Entries provided →
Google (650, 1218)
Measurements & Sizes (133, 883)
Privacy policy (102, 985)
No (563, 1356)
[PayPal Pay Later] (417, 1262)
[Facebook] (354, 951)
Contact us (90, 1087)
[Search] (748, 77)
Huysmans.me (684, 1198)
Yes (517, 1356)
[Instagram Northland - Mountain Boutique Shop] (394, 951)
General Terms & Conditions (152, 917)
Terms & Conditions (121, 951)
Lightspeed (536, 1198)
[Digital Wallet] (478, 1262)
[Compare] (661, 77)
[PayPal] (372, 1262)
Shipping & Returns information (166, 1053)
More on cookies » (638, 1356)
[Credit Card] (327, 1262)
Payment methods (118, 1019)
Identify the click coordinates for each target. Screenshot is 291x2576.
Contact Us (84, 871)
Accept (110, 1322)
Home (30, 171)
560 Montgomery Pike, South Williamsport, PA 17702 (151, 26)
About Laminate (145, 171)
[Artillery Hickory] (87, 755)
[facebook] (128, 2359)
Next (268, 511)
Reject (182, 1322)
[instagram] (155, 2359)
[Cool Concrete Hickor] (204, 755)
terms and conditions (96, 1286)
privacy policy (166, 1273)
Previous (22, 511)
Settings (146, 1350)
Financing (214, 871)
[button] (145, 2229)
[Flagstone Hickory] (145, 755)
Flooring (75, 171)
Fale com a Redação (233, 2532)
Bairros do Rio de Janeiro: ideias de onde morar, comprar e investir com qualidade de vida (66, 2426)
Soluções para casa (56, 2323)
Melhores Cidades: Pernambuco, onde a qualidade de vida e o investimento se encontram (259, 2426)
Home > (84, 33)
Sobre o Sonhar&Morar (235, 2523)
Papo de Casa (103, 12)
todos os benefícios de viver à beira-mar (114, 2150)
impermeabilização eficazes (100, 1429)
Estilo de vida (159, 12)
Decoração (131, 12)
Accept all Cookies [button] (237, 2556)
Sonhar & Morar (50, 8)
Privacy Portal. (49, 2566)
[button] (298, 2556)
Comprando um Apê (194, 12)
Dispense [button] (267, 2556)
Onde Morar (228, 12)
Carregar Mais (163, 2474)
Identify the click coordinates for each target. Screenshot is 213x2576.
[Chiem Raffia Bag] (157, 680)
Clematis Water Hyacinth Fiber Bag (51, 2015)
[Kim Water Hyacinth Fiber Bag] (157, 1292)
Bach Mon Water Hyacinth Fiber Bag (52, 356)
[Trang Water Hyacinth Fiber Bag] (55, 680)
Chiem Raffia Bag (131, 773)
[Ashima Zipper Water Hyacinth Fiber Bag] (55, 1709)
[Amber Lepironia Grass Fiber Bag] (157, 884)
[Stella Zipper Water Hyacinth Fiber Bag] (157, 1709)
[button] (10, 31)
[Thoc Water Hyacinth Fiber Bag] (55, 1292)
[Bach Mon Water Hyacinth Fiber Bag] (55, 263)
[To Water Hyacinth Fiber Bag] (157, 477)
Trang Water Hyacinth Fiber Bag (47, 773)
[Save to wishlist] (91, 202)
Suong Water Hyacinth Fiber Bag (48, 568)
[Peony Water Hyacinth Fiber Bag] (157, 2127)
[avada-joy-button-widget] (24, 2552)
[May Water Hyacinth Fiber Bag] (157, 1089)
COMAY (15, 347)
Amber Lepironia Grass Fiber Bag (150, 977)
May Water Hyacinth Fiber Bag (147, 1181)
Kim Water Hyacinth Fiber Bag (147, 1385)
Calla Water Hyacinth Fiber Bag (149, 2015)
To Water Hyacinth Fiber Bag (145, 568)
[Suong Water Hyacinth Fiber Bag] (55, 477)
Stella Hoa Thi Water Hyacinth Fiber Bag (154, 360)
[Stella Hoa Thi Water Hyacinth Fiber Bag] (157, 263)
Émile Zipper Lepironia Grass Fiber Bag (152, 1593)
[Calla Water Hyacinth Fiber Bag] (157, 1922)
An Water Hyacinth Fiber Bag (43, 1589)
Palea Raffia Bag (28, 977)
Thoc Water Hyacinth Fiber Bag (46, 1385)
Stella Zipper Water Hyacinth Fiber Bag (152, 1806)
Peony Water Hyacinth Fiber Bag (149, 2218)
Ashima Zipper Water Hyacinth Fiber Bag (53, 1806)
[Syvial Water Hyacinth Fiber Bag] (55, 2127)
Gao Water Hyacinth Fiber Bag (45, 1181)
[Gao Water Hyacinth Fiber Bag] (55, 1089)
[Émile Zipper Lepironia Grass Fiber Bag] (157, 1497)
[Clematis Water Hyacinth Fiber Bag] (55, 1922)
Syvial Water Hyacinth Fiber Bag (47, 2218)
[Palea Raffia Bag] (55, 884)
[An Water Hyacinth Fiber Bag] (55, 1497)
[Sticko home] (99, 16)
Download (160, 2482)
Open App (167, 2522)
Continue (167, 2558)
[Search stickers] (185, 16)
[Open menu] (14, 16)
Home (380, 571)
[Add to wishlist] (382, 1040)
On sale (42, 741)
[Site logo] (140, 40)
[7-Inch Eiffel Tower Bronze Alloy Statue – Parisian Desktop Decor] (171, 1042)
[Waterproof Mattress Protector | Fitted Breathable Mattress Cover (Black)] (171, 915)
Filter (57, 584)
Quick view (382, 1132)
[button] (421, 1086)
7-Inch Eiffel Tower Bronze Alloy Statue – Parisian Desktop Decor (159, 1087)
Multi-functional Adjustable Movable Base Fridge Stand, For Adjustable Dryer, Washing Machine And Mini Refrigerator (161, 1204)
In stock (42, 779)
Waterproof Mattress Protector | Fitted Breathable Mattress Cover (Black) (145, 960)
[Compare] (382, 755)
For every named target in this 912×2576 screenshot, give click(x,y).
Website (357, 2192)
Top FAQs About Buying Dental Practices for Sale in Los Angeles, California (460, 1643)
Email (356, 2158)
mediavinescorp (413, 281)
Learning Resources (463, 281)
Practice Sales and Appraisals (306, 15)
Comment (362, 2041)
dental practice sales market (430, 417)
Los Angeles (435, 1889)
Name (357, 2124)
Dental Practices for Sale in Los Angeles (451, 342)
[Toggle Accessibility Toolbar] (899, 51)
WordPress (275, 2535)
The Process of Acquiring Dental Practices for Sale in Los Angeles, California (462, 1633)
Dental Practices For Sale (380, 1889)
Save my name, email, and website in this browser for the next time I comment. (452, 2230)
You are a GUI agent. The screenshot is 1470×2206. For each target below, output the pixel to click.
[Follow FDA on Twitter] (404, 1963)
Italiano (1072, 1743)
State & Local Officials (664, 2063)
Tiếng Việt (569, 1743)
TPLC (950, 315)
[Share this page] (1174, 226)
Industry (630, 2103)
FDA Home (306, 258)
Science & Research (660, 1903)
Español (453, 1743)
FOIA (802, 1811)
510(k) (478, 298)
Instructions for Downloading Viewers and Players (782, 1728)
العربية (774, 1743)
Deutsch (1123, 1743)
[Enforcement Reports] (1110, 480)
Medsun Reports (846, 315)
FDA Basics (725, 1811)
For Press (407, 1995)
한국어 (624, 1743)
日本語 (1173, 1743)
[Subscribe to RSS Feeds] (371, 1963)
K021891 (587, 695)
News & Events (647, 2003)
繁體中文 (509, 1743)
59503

What you will do → In full and without alteration, write out each record.

Output of the exercise →
Google (650, 1218)
Measurements & Sizes (133, 883)
Privacy policy (102, 985)
No (563, 1356)
[PayPal Pay Later] (417, 1262)
[Facebook] (354, 951)
Contact us (90, 1087)
[Search] (748, 77)
Huysmans.me (684, 1198)
Yes (517, 1356)
[Instagram Northland - Mountain Boutique Shop] (394, 951)
General Terms & Conditions (152, 917)
Terms & Conditions (121, 951)
Lightspeed (536, 1198)
[Digital Wallet] (478, 1262)
[Compare] (661, 77)
[PayPal] (372, 1262)
Shipping & Returns information (166, 1053)
More on cookies » (638, 1356)
[Credit Card] (327, 1262)
Payment methods (118, 1019)
Identify the click coordinates for each target. Screenshot is 291x2576.
Contact Us (84, 871)
Accept (110, 1322)
Home (30, 171)
560 Montgomery Pike, South Williamsport, PA 17702 (151, 26)
About Laminate (145, 171)
[Artillery Hickory] (87, 755)
[facebook] (128, 2359)
Next (268, 511)
Reject (182, 1322)
[instagram] (155, 2359)
[Cool Concrete Hickor] (204, 755)
terms and conditions (96, 1286)
privacy policy (166, 1273)
Previous (22, 511)
Settings (146, 1350)
Financing (214, 871)
[button] (145, 2229)
[Flagstone Hickory] (145, 755)
Flooring (75, 171)
Fale com a Redação (233, 2532)
Bairros do Rio de Janeiro: ideias de onde morar, comprar e investir com qualidade de vida (66, 2426)
Soluções para casa (56, 2323)
Melhores Cidades: Pernambuco, onde a qualidade de vida e o investimento se encontram (259, 2426)
Home > (84, 33)
Sobre o Sonhar&Morar (235, 2523)
Papo de Casa (103, 12)
todos os benefícios de viver à beira-mar (114, 2150)
impermeabilização eficazes (100, 1429)
Estilo de vida (159, 12)
Decoração (131, 12)
Accept all Cookies [button] (237, 2556)
Sonhar & Morar (50, 8)
Privacy Portal. (49, 2566)
[button] (298, 2556)
Comprando um Apê (194, 12)
Dispense [button] (267, 2556)
Onde Morar (228, 12)
Carregar Mais (163, 2474)
Identify the click coordinates for each target. Screenshot is 213x2576.
[Chiem Raffia Bag] (157, 680)
Clematis Water Hyacinth Fiber Bag (51, 2015)
[Kim Water Hyacinth Fiber Bag] (157, 1292)
Bach Mon Water Hyacinth Fiber Bag (52, 356)
[Trang Water Hyacinth Fiber Bag] (55, 680)
Chiem Raffia Bag (131, 773)
[Ashima Zipper Water Hyacinth Fiber Bag] (55, 1709)
[Amber Lepironia Grass Fiber Bag] (157, 884)
[Stella Zipper Water Hyacinth Fiber Bag] (157, 1709)
[button] (10, 31)
[Thoc Water Hyacinth Fiber Bag] (55, 1292)
[Bach Mon Water Hyacinth Fiber Bag] (55, 263)
[To Water Hyacinth Fiber Bag] (157, 477)
Trang Water Hyacinth Fiber Bag (47, 773)
[Save to wishlist] (91, 202)
Suong Water Hyacinth Fiber Bag (48, 568)
[Peony Water Hyacinth Fiber Bag] (157, 2127)
[avada-joy-button-widget] (24, 2552)
[May Water Hyacinth Fiber Bag] (157, 1089)
COMAY (15, 347)
Amber Lepironia Grass Fiber Bag (150, 977)
May Water Hyacinth Fiber Bag (147, 1181)
Kim Water Hyacinth Fiber Bag (147, 1385)
Calla Water Hyacinth Fiber Bag (149, 2015)
To Water Hyacinth Fiber Bag (145, 568)
[Suong Water Hyacinth Fiber Bag] (55, 477)
Stella Hoa Thi Water Hyacinth Fiber Bag (154, 360)
[Stella Hoa Thi Water Hyacinth Fiber Bag] (157, 263)
Émile Zipper Lepironia Grass Fiber Bag (152, 1593)
[Calla Water Hyacinth Fiber Bag] (157, 1922)
An Water Hyacinth Fiber Bag (43, 1589)
Palea Raffia Bag (28, 977)
Thoc Water Hyacinth Fiber Bag (46, 1385)
Stella Zipper Water Hyacinth Fiber Bag (152, 1806)
Peony Water Hyacinth Fiber Bag (149, 2218)
Ashima Zipper Water Hyacinth Fiber Bag (53, 1806)
[Syvial Water Hyacinth Fiber Bag] (55, 2127)
Gao Water Hyacinth Fiber Bag (45, 1181)
[Gao Water Hyacinth Fiber Bag] (55, 1089)
[Émile Zipper Lepironia Grass Fiber Bag] (157, 1497)
[Clematis Water Hyacinth Fiber Bag] (55, 1922)
Syvial Water Hyacinth Fiber Bag (47, 2218)
[Palea Raffia Bag] (55, 884)
[An Water Hyacinth Fiber Bag] (55, 1497)
[Sticko home] (99, 16)
Download (160, 2482)
Open App (167, 2522)
Continue (167, 2558)
[Search stickers] (185, 16)
[Open menu] (14, 16)
Home (380, 571)
[Add to wishlist] (382, 1040)
On sale (42, 741)
[Site logo] (140, 40)
[7-Inch Eiffel Tower Bronze Alloy Statue – Parisian Desktop Decor] (171, 1042)
[Waterproof Mattress Protector | Fitted Breathable Mattress Cover (Black)] (171, 915)
Filter (57, 584)
Quick view (382, 1132)
[button] (421, 1086)
7-Inch Eiffel Tower Bronze Alloy Statue – Parisian Desktop Decor (159, 1087)
Multi-functional Adjustable Movable Base Fridge Stand, For Adjustable Dryer, Washing Machine And Mini Refrigerator (161, 1204)
In stock (42, 779)
Waterproof Mattress Protector | Fitted Breathable Mattress Cover (Black) (145, 960)
[Compare] (382, 755)
For every named target in this 912×2576 screenshot, give click(x,y).
Website (357, 2192)
Top FAQs About Buying Dental Practices for Sale in Los Angeles, California (460, 1643)
Email (356, 2158)
mediavinescorp (413, 281)
Learning Resources (463, 281)
Practice Sales and Appraisals (306, 15)
Comment (362, 2041)
dental practice sales market (430, 417)
Los Angeles (435, 1889)
Name (357, 2124)
Dental Practices for Sale in Los Angeles (451, 342)
[Toggle Accessibility Toolbar] (899, 51)
WordPress (275, 2535)
The Process of Acquiring Dental Practices for Sale in Los Angeles, California (462, 1633)
Dental Practices For Sale (380, 1889)
Save my name, email, and website in this browser for the next time I comment. (452, 2230)
You are a GUI agent. The screenshot is 1470×2206. For each target below, output the pixel to click.
[Follow FDA on Twitter] (404, 1963)
Italiano (1072, 1743)
State & Local Officials (664, 2063)
Tiếng Việt (569, 1743)
TPLC (950, 315)
[Share this page] (1174, 226)
Industry (630, 2103)
FDA Home (306, 258)
Science & Research (660, 1903)
Español (453, 1743)
FOIA (802, 1811)
510(k) (478, 298)
Instructions for Downloading Viewers and Players (782, 1728)
العربية (774, 1743)
Deutsch (1123, 1743)
[Enforcement Reports] (1110, 480)
Medsun Reports (846, 315)
FDA Basics (725, 1811)
For Press (407, 1995)
한국어 (624, 1743)
日本語 (1173, 1743)
[Subscribe to RSS Feeds] (371, 1963)
K021891 (587, 695)
News & Events (647, 2003)
繁體中文 (509, 1743)
59503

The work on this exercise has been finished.